(Instructions for the task) In the records below, find the line with "Task: Select the Blessings" and the line with "Task: Click the key". Print both exactly, along with every line between them, and no other line.

(Working data)
++++++++++
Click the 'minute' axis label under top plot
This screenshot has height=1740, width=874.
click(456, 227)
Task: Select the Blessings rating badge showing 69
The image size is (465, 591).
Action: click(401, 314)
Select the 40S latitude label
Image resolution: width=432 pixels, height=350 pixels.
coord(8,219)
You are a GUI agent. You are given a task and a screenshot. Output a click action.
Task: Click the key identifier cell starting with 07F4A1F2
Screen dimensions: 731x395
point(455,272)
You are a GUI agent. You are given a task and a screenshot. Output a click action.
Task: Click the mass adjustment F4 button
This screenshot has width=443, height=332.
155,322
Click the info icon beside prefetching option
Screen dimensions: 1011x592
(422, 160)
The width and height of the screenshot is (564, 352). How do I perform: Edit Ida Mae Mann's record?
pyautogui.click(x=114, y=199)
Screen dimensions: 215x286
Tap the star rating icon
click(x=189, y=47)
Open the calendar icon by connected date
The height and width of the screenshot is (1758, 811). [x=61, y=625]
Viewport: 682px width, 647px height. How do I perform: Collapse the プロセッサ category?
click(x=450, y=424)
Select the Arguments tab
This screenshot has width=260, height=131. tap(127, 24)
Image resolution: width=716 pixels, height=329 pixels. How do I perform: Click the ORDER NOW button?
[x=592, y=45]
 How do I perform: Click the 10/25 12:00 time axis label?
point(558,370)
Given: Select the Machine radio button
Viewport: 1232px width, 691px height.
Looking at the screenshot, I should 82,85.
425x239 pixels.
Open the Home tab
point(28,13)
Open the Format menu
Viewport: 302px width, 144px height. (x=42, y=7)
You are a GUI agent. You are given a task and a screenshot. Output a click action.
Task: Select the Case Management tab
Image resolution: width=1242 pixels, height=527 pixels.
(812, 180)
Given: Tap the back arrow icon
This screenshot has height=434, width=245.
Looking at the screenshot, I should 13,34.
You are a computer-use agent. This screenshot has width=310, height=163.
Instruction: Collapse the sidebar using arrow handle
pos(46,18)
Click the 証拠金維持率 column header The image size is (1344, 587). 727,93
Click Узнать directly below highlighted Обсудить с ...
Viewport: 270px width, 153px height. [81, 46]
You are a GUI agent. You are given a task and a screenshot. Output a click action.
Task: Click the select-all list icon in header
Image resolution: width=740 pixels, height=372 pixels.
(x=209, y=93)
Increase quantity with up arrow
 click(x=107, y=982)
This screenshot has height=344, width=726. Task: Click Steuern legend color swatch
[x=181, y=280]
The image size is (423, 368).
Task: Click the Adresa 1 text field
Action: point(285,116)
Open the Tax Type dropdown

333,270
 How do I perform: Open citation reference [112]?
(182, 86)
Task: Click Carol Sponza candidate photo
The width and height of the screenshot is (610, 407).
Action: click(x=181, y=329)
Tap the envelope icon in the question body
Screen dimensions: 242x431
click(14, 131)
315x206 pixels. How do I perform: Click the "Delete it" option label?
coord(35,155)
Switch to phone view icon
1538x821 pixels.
++++++++++
(Exercise response)
Task: Select the Blessings rating badge showing 69
The image size is (465, 591).
Action: click(401, 314)
Select the 40S latitude label
Image resolution: width=432 pixels, height=350 pixels.
coord(8,219)
You are a GUI agent. You are given a task and a screenshot. Output a click action.
Task: Click the key identifier cell starting with 07F4A1F2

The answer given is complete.